Interactive versus inventory-based BVOC emissions reshape regional cloud-radiative and ozone feedbacks in EC-Earth3-AerChem-BVOC

Biogenic Volatile Organic Compounds (BVOCs) influence aerosol-cloud interactions and climate radiative impacts by changing the formation of Secondary Organic Aerosols (SOA) and atmospheric oxidation capacity. Current Earth System Models (ESMs) typically employ two approaches to BVOC emissions: prescribed offline emission inventories (e.g., MEGAN) or online calculated emissions that do not link to plant physiological processes or vegetation dynamics.
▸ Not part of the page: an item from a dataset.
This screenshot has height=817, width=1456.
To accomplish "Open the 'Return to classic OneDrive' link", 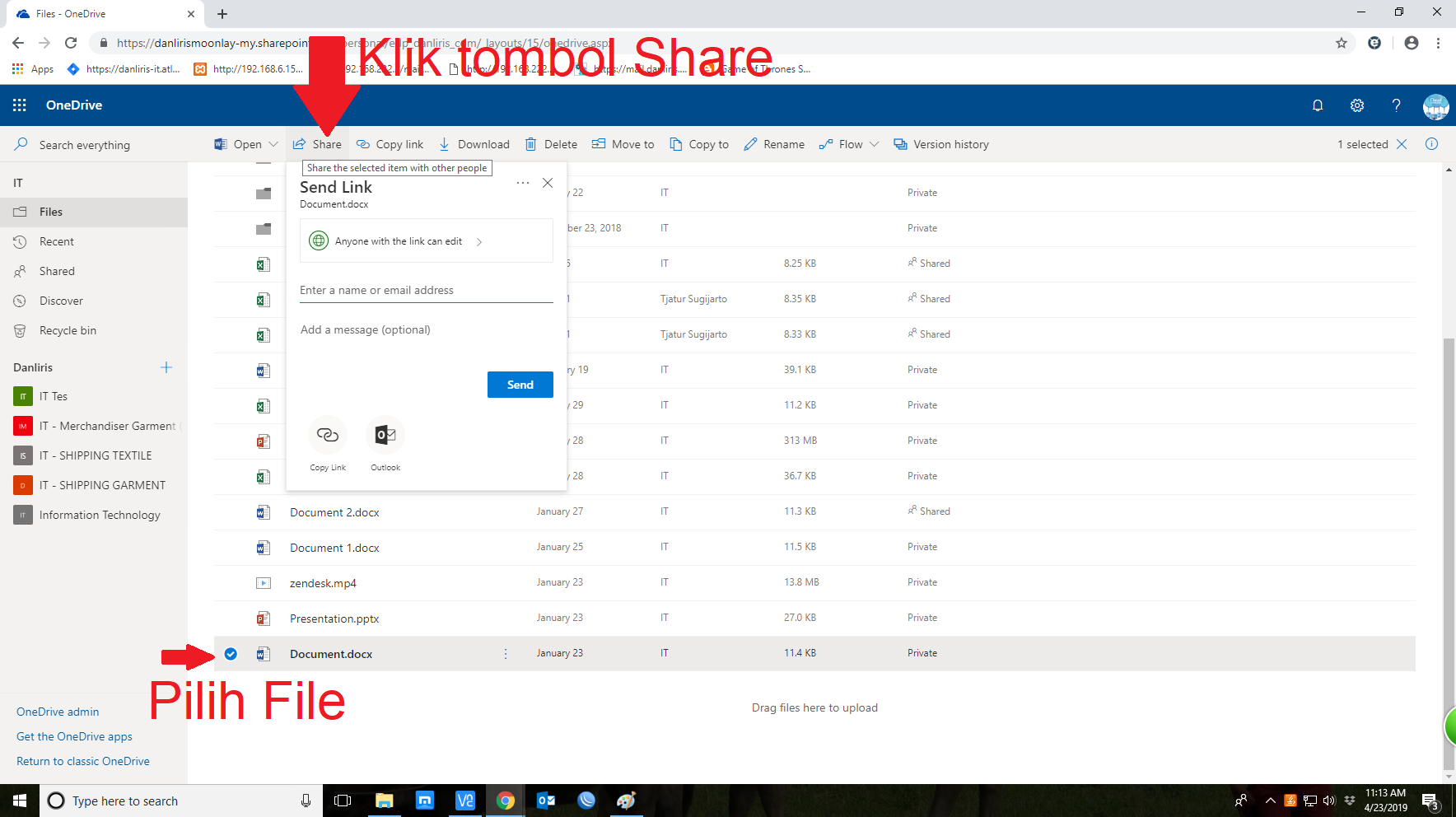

To date, most ESMs generally lack a fully interactive coupling of plant BVOC emissions with photosynthesis-based ecosystem processes, vegetation dynamics, meteorology, and atmospheric chemistry, thus the quantified impacts on global/regional radiative forcing and climate patterns remain insufficiently understood.
In this study, we integrated a process-based vegetation BVOC emission scheme that is fully coupled with the TM5 atmospheric chemistry component within EC-Earth3-AerChem. Leveraging this interactive capability, we evaluate the impact by contrasting a simulation driven by prescribed offline inventories against this online experiment. Results for the boreal summer (JJA) indicate that while the online-coupled BVOC scheme captures the general global distribution of BVOCs, it significantly reshapes regional emission hotspots. Specifically, tropical forest source regions exhibit distinct spatial heterogeneity, characterized by an east-west dipole in the Amazon and a core-periphery contrast in the Congo Basin. This emission redistribution caused by online coupling further induces significant changes in SOA optical depth (diagnosed at 550 nm) and Cloud Condensation Nuclei (CCN) concentrations, accompanied by a widespread increase in mid-tropospheric (500 hPa) ozone across the tropics and subtropics.
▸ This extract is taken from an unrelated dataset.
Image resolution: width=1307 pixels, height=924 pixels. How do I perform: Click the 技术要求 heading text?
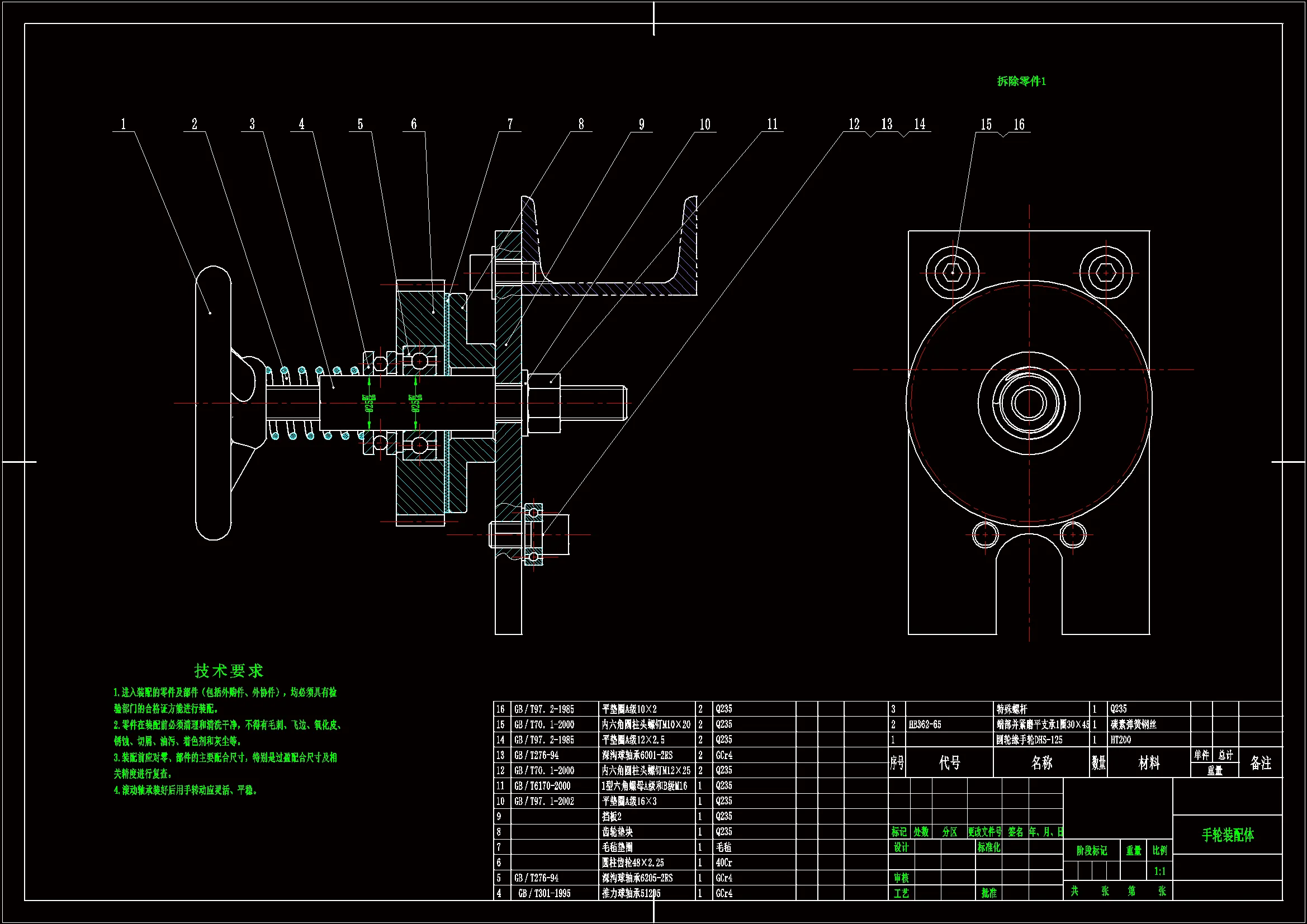click(x=229, y=671)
With an online coupled BVOC scheme, the Shortwave Cloud Radiative Effect (SWCRE) becomes more negative (enhanced cloud cooling) over large areas, consistent with the spatial patterns of net Top-of-Atmosphere (TOA) radiation differences. The surface temperature response presents significant regional divergence, consistent with competing contributions in the radiative budget. Over the Congo Basin, warming signals are linked to widespread reductions in SOA and CCN, which weaken the aerosol cooling effect. In contrast, over parts of the Eastern Amazon, warming occurs despite increased SOA loading, suggesting that the greenhouse effect from enhanced tropospheric ozone overrides the local aerosol cooling potential. Meanwhile, cooling signals appear over ocean regions such as the North Atlantic, consistent with enhanced SWCRE. This suggests that interactive BVOC emissions reshape regional temperature responses primarily through combined BVOC–SOA–cloud and ozone feedbacks.
Overall, compared with the offline inventory approach, online coupled BVOC emissions in EC-Earth3-AerChem significantly change spatial patterns of regional radiative impact and temperature response, indicating that the dynamics in BVOC emissions themselves may be an important source of regional uncertainty in chemistry-coupled climate simulations.